Another index elaborated in this study was the annual percentage of wet days in the year (PDU), with precipitation greater than or equal to 1 mm, based on temporal data from 1961 to 2018 (Figure 5). There was a decrease in the number of wet days after 1990, that is, while the results of extreme rainy days increased, so did the dry days, indicating a concentration of precipitation events to days considered to be extreme events of short duration. A recent study reported a 17% increase in total rainfall with a greater occurrence of extreme rainfall that can lead to more frequent floods [28]. However, there is a trend towards drier days in southern Amazonia when shorter periods are analyzed.

When analyzing the data from the historical period, the average maximum daily temperature found for the period from 1961 to 2018 was 31.8 °C. For this study, the mean was rounded to 32 °C and then the analysis of the number of annual days of temperature above this value was performed (Figure 6, Figure 7 and Figure 8).
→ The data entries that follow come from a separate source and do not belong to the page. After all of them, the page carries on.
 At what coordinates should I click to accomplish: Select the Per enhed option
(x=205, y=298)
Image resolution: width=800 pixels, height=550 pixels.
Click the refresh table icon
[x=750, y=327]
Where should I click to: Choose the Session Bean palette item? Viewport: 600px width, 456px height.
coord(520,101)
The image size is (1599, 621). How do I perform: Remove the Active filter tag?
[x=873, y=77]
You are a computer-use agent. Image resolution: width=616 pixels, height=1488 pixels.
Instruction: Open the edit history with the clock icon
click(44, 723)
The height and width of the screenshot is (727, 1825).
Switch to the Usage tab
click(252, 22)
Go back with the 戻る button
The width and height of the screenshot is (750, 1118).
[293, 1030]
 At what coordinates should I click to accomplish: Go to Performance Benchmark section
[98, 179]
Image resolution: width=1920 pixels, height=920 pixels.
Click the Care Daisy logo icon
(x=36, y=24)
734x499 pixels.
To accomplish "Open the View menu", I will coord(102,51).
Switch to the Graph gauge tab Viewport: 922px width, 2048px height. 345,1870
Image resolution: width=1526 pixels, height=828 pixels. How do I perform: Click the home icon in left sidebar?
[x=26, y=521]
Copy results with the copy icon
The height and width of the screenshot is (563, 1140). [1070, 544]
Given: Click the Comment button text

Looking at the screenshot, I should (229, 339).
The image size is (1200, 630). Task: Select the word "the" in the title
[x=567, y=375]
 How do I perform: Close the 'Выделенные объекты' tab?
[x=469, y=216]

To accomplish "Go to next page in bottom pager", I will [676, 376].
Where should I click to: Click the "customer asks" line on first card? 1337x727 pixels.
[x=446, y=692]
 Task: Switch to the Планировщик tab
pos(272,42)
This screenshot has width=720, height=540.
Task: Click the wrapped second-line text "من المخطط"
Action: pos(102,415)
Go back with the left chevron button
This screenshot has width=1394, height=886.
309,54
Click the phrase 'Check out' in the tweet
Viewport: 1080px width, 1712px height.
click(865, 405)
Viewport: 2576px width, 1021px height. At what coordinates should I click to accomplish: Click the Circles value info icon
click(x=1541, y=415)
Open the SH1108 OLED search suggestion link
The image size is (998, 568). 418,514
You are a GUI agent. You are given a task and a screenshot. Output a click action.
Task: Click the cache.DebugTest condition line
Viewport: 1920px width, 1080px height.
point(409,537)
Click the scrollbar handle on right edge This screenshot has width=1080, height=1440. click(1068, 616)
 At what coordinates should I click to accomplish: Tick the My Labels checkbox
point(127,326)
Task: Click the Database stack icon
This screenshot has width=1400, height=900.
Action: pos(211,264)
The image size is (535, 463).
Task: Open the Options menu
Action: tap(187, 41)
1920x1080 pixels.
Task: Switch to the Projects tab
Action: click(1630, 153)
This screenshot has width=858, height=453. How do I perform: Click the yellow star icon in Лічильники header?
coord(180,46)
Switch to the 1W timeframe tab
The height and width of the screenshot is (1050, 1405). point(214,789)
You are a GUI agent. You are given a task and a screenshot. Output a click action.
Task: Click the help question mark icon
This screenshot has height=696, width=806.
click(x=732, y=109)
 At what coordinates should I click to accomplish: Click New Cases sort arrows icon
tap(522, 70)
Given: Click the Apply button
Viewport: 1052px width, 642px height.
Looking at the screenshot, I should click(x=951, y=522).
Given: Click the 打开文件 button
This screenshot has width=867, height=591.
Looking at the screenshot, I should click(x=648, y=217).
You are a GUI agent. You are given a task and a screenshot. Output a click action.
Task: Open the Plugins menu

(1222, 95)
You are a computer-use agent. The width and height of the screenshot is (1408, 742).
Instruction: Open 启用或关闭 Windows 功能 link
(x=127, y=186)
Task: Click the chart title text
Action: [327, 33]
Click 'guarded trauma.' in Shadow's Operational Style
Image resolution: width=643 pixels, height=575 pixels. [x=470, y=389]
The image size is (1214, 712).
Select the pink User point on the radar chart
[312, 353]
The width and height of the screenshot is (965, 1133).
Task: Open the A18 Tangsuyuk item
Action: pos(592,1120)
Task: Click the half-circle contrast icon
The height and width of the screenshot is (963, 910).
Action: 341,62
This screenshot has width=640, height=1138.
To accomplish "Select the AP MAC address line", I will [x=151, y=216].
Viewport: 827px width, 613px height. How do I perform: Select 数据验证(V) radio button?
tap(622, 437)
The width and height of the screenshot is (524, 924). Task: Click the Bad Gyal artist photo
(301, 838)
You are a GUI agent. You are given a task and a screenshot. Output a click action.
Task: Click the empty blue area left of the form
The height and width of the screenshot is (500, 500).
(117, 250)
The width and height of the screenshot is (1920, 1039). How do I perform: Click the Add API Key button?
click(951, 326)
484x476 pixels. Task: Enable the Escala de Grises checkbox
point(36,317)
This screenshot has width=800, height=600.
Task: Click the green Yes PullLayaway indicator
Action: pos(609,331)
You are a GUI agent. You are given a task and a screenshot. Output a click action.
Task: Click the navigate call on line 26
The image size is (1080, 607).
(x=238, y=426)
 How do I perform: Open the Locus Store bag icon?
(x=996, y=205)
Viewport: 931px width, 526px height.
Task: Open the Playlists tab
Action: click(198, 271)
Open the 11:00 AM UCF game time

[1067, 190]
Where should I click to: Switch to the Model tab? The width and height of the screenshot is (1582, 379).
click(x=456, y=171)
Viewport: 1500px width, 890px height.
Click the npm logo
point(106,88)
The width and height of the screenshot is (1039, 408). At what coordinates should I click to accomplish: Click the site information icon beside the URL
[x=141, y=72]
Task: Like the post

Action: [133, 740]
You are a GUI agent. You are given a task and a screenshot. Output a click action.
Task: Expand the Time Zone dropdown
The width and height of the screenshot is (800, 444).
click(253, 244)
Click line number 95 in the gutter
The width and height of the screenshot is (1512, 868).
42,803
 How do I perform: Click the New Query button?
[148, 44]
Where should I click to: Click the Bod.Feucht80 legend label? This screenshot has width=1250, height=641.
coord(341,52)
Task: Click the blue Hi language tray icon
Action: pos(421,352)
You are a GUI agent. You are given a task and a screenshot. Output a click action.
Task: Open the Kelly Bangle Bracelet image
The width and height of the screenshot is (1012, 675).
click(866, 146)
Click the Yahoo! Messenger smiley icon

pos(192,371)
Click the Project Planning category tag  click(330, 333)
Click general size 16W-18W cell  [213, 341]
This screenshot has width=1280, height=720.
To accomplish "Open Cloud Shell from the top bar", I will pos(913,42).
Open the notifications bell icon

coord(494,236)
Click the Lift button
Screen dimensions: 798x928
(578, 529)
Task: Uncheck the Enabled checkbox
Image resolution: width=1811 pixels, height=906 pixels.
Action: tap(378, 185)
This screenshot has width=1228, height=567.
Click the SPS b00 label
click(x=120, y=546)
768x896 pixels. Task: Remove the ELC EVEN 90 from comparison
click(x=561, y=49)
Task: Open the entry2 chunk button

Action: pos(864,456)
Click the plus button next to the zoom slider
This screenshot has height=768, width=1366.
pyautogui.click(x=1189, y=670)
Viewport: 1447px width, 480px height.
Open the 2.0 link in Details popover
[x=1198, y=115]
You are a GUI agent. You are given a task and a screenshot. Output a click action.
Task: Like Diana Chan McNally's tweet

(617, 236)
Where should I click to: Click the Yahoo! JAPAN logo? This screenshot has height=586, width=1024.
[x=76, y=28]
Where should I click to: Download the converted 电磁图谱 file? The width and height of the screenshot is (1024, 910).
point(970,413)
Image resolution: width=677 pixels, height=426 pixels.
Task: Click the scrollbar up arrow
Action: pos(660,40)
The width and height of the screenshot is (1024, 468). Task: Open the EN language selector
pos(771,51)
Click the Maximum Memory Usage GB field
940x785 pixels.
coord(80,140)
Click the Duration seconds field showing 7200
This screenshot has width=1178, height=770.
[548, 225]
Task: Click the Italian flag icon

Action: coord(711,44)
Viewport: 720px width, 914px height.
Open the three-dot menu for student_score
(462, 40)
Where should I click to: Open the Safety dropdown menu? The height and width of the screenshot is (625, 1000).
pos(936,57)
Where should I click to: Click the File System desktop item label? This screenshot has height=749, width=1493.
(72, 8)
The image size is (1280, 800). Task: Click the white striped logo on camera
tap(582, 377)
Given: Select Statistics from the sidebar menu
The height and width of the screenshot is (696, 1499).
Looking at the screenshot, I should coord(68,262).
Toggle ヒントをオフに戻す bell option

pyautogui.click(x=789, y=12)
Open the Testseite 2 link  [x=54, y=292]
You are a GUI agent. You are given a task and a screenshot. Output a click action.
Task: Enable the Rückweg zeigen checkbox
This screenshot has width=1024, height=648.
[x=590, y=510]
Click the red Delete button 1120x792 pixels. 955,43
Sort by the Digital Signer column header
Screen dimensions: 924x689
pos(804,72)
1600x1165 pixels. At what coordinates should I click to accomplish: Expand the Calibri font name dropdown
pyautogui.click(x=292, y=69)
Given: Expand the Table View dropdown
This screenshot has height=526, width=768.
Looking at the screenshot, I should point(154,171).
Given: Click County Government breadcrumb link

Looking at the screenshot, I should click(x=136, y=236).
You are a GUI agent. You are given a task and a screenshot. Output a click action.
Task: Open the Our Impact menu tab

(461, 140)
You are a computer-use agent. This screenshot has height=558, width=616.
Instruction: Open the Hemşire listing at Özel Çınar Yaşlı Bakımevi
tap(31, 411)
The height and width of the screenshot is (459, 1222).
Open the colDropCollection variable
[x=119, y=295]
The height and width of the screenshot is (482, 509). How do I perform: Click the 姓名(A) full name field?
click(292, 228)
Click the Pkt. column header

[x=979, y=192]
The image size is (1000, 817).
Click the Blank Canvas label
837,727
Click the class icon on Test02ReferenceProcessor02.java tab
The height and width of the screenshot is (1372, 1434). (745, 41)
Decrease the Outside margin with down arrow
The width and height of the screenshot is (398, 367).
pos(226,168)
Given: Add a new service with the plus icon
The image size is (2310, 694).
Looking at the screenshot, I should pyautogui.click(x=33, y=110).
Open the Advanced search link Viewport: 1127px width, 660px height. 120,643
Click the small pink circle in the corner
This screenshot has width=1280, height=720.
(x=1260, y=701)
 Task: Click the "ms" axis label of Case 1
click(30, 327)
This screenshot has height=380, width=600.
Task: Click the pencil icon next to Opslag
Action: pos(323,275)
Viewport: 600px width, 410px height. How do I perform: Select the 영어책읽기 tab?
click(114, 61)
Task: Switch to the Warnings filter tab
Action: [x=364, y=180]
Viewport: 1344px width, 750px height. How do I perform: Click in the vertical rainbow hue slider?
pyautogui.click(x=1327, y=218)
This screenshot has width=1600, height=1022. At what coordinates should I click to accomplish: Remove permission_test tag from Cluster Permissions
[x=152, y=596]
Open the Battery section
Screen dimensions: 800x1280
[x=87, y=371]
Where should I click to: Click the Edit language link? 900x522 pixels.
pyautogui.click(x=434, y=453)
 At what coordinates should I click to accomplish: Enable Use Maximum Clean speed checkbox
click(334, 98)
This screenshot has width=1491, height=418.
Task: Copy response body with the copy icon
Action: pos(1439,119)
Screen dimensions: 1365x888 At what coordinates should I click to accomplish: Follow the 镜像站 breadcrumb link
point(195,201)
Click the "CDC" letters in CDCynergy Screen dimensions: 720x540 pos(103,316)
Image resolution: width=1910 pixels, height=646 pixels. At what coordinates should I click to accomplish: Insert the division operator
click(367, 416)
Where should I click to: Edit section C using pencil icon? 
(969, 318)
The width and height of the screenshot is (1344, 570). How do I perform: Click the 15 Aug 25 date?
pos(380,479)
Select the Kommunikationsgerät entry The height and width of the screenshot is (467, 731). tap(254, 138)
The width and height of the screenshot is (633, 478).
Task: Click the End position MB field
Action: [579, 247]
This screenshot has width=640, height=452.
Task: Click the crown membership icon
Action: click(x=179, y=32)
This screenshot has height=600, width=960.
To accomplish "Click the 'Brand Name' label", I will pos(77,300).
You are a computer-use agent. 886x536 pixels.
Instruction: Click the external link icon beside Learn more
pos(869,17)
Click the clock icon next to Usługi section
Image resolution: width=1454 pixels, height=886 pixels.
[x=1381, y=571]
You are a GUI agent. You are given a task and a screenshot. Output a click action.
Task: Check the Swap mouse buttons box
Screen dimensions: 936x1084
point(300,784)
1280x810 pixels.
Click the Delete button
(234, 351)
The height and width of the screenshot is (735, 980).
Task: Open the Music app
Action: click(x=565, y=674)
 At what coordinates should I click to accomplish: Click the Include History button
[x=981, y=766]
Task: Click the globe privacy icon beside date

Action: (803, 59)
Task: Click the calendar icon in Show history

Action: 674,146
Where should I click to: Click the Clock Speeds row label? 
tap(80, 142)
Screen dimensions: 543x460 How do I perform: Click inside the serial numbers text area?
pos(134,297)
3.3. Farmer’ Perceptions and Adaptation Strategies to the Rio Negro Climate Variability

The questions on this topic focused on community members’ perceptions of extreme hydro climatological events. Regarding the changes in the seasonality of the Negro River, about the extremes of flood and ebb, most of the interviewees believe that they are within the normal range, whether the large floods or large ebbs (Figure 9). About a third of community members believe that extreme floods and ebbs have occurred more frequently. Less than a fifth of those interviewed disagreed and believed that there was a reduction in extreme events.

Community members were asked about the behavior of rain and heat, that is, whether these climatological parameters are within the normal range or are changing (Figure 10). About the rain events being different, the vast majority responded positively. However, a quarter of respondents believe that the rains are normal. More than half believe that it has rained less, a quarter thinks that the rains are still normal, and the rest said it is raining more frequently. Concerning heat, all said that the event has changed. For most heat events are much more intense, a quarter believes they are more intense.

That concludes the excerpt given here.